Local woman Di Buchan is on a mission. She, along with support from her late husband Michael Moriaty, has set up an environmental trust. Michael was able to help with the Terms of Reference and the objectives before he died suddenly last year. She says “I was motivated by a belief that with the right support, little by little, we can heal our waterways and our soils and our forests. This work is essential if future generations are to experience a quality of life comparable (and hopefully better) to that which we have now.” The Di Buchan Environment Trust now has its roots firmly in Otaki working locally with our schools. It was a presentation by the pupils at Waitohu School to them both which crystallised their ideas and she thought this is how I can help, working with schools to add financial support to their own ideas.
While the environment is her focus now, she works in the specialised fields of social research, social impact assessment, community consultation and facilitation along with her work as a Resource Consent Commissioner. This work has taken her throughout New Zealand and the Pacific Islands. It was doing this work that she saw how things can be achieved by working together, sharing knowledge, resources and enthusiasm. Little by little things can change for the better. The sale of her Wellington home and a move to Otaki meant money was available to support her dream.
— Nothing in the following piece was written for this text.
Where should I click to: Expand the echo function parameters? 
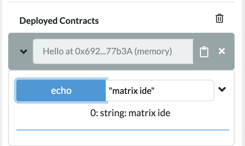(x=222, y=89)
The Trust exists to raise awareness about what is causing environmental damage and how best to fix it. To this end the Trustees particularly want to work with landowners developing new, less damaging land-use practices and with students, especially those from low-decile schools, and with poorly resourced communities who might otherwise struggle to access the funding, knowledge and networks, to undertake projects aimed at environmental restoration. The trustees themselves are spread throughout New Zealand so their focus is wide with national appeal. At their annual meeting earlier this year the trustees inspected the degradation of the Rangiuru Stream and made a resolution to find ways of working with the local community and schools if any showed willing to engage. The Greater Wellington Regional Council has offered to work with the trust on this issue.
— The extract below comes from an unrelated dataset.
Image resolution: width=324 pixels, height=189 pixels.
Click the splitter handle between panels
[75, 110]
The Trust is committed to inspiring and supporting education, research and best practice that will contribute to the enhancement of the New Zealand environment and its management. It will do this by promoting cooperation among organisations and agencies involved in environmental restoration and management. It will encourage and assist students, researchers and landowners, by supporting projects and initiatives which will enhance understanding of environmental issues and strategies contributing to best practice in environmental management and stewardship. In addition it will provide funding for school projects designed to teach students about environmental issues and to foster knowledge about how to protect and enhance our natural resources.